#### EXERCISE PROMPT
Please print the records below word for word.

<<<<

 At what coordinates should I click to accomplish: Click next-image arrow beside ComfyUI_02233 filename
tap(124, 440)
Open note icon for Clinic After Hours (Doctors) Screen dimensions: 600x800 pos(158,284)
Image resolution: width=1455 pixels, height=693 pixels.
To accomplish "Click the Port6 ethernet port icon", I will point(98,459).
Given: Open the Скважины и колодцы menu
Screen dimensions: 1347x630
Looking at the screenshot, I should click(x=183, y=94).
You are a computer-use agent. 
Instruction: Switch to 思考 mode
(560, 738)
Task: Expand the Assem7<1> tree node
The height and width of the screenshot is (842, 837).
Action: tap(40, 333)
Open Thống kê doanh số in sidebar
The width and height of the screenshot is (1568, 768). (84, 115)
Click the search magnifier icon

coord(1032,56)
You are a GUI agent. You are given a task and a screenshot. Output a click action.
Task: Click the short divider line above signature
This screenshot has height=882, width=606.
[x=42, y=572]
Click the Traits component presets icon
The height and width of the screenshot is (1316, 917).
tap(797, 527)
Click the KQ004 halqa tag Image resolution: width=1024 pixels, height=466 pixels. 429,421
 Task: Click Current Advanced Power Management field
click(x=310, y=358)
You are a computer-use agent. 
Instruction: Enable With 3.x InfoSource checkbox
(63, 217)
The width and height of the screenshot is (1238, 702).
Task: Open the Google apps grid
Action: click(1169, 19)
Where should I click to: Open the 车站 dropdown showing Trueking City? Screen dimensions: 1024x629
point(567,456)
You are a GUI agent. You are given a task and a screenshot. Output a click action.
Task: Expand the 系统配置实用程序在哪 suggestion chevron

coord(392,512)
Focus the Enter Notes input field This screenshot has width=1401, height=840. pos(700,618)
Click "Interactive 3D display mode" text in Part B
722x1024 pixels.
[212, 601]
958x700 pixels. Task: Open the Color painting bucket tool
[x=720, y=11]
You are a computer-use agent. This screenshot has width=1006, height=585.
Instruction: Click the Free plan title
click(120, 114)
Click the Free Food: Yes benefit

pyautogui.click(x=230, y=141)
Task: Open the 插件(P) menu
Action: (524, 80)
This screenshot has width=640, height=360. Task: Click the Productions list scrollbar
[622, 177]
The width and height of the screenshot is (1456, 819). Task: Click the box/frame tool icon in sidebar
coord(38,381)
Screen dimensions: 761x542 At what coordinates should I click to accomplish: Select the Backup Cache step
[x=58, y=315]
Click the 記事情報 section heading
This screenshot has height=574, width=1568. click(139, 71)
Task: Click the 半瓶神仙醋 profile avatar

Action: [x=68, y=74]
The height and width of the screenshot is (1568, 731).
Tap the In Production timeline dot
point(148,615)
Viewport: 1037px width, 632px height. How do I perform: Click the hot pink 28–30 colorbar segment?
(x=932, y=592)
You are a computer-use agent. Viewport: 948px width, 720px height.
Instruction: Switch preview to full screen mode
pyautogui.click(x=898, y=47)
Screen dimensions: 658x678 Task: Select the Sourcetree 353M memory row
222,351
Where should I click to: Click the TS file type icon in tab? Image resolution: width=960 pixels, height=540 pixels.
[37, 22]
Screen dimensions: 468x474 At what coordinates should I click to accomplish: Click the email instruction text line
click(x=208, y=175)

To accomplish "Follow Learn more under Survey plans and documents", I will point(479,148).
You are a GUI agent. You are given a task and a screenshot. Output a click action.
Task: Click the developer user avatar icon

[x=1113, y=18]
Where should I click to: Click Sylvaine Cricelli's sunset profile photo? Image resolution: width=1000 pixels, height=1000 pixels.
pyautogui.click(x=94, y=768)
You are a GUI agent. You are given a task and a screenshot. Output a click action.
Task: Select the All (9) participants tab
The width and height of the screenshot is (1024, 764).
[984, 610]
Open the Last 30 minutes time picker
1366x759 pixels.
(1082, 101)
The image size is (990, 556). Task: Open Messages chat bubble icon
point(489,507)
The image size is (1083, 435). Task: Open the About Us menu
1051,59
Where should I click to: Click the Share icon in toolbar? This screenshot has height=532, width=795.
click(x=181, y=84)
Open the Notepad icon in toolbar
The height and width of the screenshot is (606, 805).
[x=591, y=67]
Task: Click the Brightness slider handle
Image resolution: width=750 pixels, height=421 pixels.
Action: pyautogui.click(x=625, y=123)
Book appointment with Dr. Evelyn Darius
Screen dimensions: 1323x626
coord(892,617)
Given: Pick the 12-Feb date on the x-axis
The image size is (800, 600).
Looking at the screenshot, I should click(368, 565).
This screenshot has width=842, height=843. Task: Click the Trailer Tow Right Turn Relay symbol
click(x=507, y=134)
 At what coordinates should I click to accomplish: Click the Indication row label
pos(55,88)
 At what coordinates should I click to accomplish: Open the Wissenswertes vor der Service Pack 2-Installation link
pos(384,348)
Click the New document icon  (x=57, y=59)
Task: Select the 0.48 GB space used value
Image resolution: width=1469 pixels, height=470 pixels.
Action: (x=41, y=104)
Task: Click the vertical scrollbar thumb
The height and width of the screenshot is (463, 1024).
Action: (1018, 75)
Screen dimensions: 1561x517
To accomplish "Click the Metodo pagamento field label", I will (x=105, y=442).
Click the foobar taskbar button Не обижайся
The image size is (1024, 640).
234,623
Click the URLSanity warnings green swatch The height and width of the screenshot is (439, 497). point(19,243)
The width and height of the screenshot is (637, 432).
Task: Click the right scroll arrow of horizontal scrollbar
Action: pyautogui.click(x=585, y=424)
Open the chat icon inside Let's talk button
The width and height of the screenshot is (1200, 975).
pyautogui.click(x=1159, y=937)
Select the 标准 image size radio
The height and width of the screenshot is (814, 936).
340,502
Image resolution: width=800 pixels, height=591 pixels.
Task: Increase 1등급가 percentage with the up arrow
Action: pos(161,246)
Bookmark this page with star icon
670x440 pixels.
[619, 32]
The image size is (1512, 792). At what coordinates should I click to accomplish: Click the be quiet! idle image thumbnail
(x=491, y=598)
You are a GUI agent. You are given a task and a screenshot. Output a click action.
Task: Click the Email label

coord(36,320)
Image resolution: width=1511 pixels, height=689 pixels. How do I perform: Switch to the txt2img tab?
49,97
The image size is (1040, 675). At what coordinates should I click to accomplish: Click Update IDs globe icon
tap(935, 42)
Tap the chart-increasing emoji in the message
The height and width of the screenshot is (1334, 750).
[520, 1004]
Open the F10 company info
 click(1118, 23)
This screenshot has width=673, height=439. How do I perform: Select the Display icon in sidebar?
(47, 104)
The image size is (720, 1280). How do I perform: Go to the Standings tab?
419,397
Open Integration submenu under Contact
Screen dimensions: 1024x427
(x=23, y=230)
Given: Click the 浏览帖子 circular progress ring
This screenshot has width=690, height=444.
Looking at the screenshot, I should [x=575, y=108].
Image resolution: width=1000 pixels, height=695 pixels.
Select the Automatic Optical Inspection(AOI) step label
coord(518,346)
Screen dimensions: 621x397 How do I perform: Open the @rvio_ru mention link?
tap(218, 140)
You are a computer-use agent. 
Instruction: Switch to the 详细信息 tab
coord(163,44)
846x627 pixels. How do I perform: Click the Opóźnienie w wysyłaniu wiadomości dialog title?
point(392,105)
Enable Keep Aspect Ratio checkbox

>>>>

#### OUTPUT OF THE EXERCISE
 At what coordinates should I click to accomplish: Click next-image arrow beside ComfyUI_02233 filename
tap(124, 440)
Open note icon for Clinic After Hours (Doctors) Screen dimensions: 600x800 pos(158,284)
Image resolution: width=1455 pixels, height=693 pixels.
To accomplish "Click the Port6 ethernet port icon", I will point(98,459).
Given: Open the Скважины и колодцы menu
Screen dimensions: 1347x630
Looking at the screenshot, I should click(x=183, y=94).
You are a computer-use agent. 
Instruction: Switch to 思考 mode
(560, 738)
Task: Expand the Assem7<1> tree node
The height and width of the screenshot is (842, 837).
Action: tap(40, 333)
Open Thống kê doanh số in sidebar
The width and height of the screenshot is (1568, 768). (84, 115)
Click the search magnifier icon

coord(1032,56)
You are a GUI agent. You are given a task and a screenshot. Output a click action.
Task: Click the short divider line above signature
This screenshot has height=882, width=606.
[x=42, y=572]
Click the Traits component presets icon
The height and width of the screenshot is (1316, 917).
tap(797, 527)
Click the KQ004 halqa tag Image resolution: width=1024 pixels, height=466 pixels. 429,421
 Task: Click Current Advanced Power Management field
click(x=310, y=358)
You are a computer-use agent. 
Instruction: Enable With 3.x InfoSource checkbox
(63, 217)
The width and height of the screenshot is (1238, 702).
Task: Open the Google apps grid
Action: click(1169, 19)
Where should I click to: Open the 车站 dropdown showing Trueking City? Screen dimensions: 1024x629
point(567,456)
You are a GUI agent. You are given a task and a screenshot. Output a click action.
Task: Expand the 系统配置实用程序在哪 suggestion chevron

coord(392,512)
Focus the Enter Notes input field This screenshot has width=1401, height=840. pos(700,618)
Click "Interactive 3D display mode" text in Part B
722x1024 pixels.
[212, 601]
958x700 pixels. Task: Open the Color painting bucket tool
[x=720, y=11]
You are a computer-use agent. This screenshot has width=1006, height=585.
Instruction: Click the Free plan title
click(120, 114)
Click the Free Food: Yes benefit

pyautogui.click(x=230, y=141)
Task: Open the 插件(P) menu
Action: (524, 80)
This screenshot has width=640, height=360. Task: Click the Productions list scrollbar
[622, 177]
The width and height of the screenshot is (1456, 819). Task: Click the box/frame tool icon in sidebar
coord(38,381)
Screen dimensions: 761x542 At what coordinates should I click to accomplish: Select the Backup Cache step
[x=58, y=315]
Click the 記事情報 section heading
This screenshot has height=574, width=1568. click(139, 71)
Task: Click the 半瓶神仙醋 profile avatar

Action: [x=68, y=74]
The height and width of the screenshot is (1568, 731).
Tap the In Production timeline dot
point(148,615)
Viewport: 1037px width, 632px height. How do I perform: Click the hot pink 28–30 colorbar segment?
(x=932, y=592)
You are a computer-use agent. Viewport: 948px width, 720px height.
Instruction: Switch preview to full screen mode
pyautogui.click(x=898, y=47)
Screen dimensions: 658x678 Task: Select the Sourcetree 353M memory row
222,351
Where should I click to: Click the TS file type icon in tab? Image resolution: width=960 pixels, height=540 pixels.
[37, 22]
Screen dimensions: 468x474 At what coordinates should I click to accomplish: Click the email instruction text line
click(x=208, y=175)

To accomplish "Follow Learn more under Survey plans and documents", I will point(479,148).
You are a GUI agent. You are given a task and a screenshot. Output a click action.
Task: Click the developer user avatar icon

[x=1113, y=18]
Where should I click to: Click Sylvaine Cricelli's sunset profile photo? Image resolution: width=1000 pixels, height=1000 pixels.
pyautogui.click(x=94, y=768)
You are a GUI agent. You are given a task and a screenshot. Output a click action.
Task: Select the All (9) participants tab
The width and height of the screenshot is (1024, 764).
[984, 610]
Open the Last 30 minutes time picker
1366x759 pixels.
(1082, 101)
The image size is (990, 556). Task: Open Messages chat bubble icon
point(489,507)
The image size is (1083, 435). Task: Open the About Us menu
1051,59
Where should I click to: Click the Share icon in toolbar? This screenshot has height=532, width=795.
click(x=181, y=84)
Open the Notepad icon in toolbar
The height and width of the screenshot is (606, 805).
[x=591, y=67]
Task: Click the Brightness slider handle
Image resolution: width=750 pixels, height=421 pixels.
Action: pyautogui.click(x=625, y=123)
Book appointment with Dr. Evelyn Darius
Screen dimensions: 1323x626
coord(892,617)
Given: Pick the 12-Feb date on the x-axis
The image size is (800, 600).
Looking at the screenshot, I should click(368, 565).
This screenshot has width=842, height=843. Task: Click the Trailer Tow Right Turn Relay symbol
click(x=507, y=134)
 At what coordinates should I click to accomplish: Click the Indication row label
pos(55,88)
 At what coordinates should I click to accomplish: Open the Wissenswertes vor der Service Pack 2-Installation link
pos(384,348)
Click the New document icon  (x=57, y=59)
Task: Select the 0.48 GB space used value
Image resolution: width=1469 pixels, height=470 pixels.
Action: (x=41, y=104)
Task: Click the vertical scrollbar thumb
The height and width of the screenshot is (463, 1024).
Action: (1018, 75)
Screen dimensions: 1561x517
To accomplish "Click the Metodo pagamento field label", I will (x=105, y=442).
Click the foobar taskbar button Не обижайся
The image size is (1024, 640).
234,623
Click the URLSanity warnings green swatch The height and width of the screenshot is (439, 497). point(19,243)
The width and height of the screenshot is (637, 432).
Task: Click the right scroll arrow of horizontal scrollbar
Action: pyautogui.click(x=585, y=424)
Open the chat icon inside Let's talk button
The width and height of the screenshot is (1200, 975).
pyautogui.click(x=1159, y=937)
Select the 标准 image size radio
The height and width of the screenshot is (814, 936).
340,502
Image resolution: width=800 pixels, height=591 pixels.
Task: Increase 1등급가 percentage with the up arrow
Action: pos(161,246)
Bookmark this page with star icon
670x440 pixels.
[619, 32]
The image size is (1512, 792). At what coordinates should I click to accomplish: Click the be quiet! idle image thumbnail
(x=491, y=598)
You are a GUI agent. You are given a task and a screenshot. Output a click action.
Task: Click the Email label

coord(36,320)
Image resolution: width=1511 pixels, height=689 pixels. How do I perform: Switch to the txt2img tab?
49,97
The image size is (1040, 675). At what coordinates should I click to accomplish: Click Update IDs globe icon
tap(935, 42)
Tap the chart-increasing emoji in the message
The height and width of the screenshot is (1334, 750).
[520, 1004]
Open the F10 company info
 click(1118, 23)
This screenshot has width=673, height=439. How do I perform: Select the Display icon in sidebar?
(47, 104)
The image size is (720, 1280). How do I perform: Go to the Standings tab?
419,397
Open Integration submenu under Contact
Screen dimensions: 1024x427
(x=23, y=230)
Given: Click the 浏览帖子 circular progress ring
This screenshot has width=690, height=444.
Looking at the screenshot, I should [x=575, y=108].
Image resolution: width=1000 pixels, height=695 pixels.
Select the Automatic Optical Inspection(AOI) step label
coord(518,346)
Screen dimensions: 621x397 How do I perform: Open the @rvio_ru mention link?
tap(218, 140)
You are a computer-use agent. 
Instruction: Switch to the 详细信息 tab
coord(163,44)
846x627 pixels. How do I perform: Click the Opóźnienie w wysyłaniu wiadomości dialog title?
point(392,105)
Enable Keep Aspect Ratio checkbox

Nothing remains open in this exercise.